Pixel coordinate grounding data:
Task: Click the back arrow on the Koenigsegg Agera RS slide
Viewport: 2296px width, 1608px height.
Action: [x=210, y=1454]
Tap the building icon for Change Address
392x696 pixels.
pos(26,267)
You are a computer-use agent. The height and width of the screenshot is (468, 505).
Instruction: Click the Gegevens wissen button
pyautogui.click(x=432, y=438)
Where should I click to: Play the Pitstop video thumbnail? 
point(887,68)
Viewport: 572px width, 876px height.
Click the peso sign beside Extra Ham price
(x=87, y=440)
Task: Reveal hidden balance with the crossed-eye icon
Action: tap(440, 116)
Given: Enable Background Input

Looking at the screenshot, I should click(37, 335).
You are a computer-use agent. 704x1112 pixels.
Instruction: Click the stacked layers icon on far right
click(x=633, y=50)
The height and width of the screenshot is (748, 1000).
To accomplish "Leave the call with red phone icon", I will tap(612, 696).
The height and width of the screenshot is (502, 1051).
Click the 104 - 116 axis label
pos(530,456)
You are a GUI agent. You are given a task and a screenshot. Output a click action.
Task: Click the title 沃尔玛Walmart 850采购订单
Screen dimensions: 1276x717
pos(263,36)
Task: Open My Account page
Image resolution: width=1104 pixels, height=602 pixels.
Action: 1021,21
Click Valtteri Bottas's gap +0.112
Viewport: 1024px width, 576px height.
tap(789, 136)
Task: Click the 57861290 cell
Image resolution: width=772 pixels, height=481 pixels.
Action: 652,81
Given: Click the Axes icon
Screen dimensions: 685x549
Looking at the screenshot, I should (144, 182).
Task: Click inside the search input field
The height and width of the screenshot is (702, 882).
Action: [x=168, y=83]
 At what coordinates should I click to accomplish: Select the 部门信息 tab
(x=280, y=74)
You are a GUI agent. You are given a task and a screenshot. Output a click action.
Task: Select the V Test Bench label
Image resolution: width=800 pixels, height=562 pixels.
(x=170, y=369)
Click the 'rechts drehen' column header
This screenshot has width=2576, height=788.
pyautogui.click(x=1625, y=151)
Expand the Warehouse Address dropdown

■ What you will do
Repeat exactly the lines above, starting with the line that contains "Task: Click inside the search input field" and ending with the last line, both included, and nothing else.

■ Response
Task: Click inside the search input field
The height and width of the screenshot is (702, 882).
Action: [x=168, y=83]
 At what coordinates should I click to accomplish: Select the 部门信息 tab
(x=280, y=74)
You are a GUI agent. You are given a task and a screenshot. Output a click action.
Task: Select the V Test Bench label
Image resolution: width=800 pixels, height=562 pixels.
(x=170, y=369)
Click the 'rechts drehen' column header
This screenshot has width=2576, height=788.
pyautogui.click(x=1625, y=151)
Expand the Warehouse Address dropdown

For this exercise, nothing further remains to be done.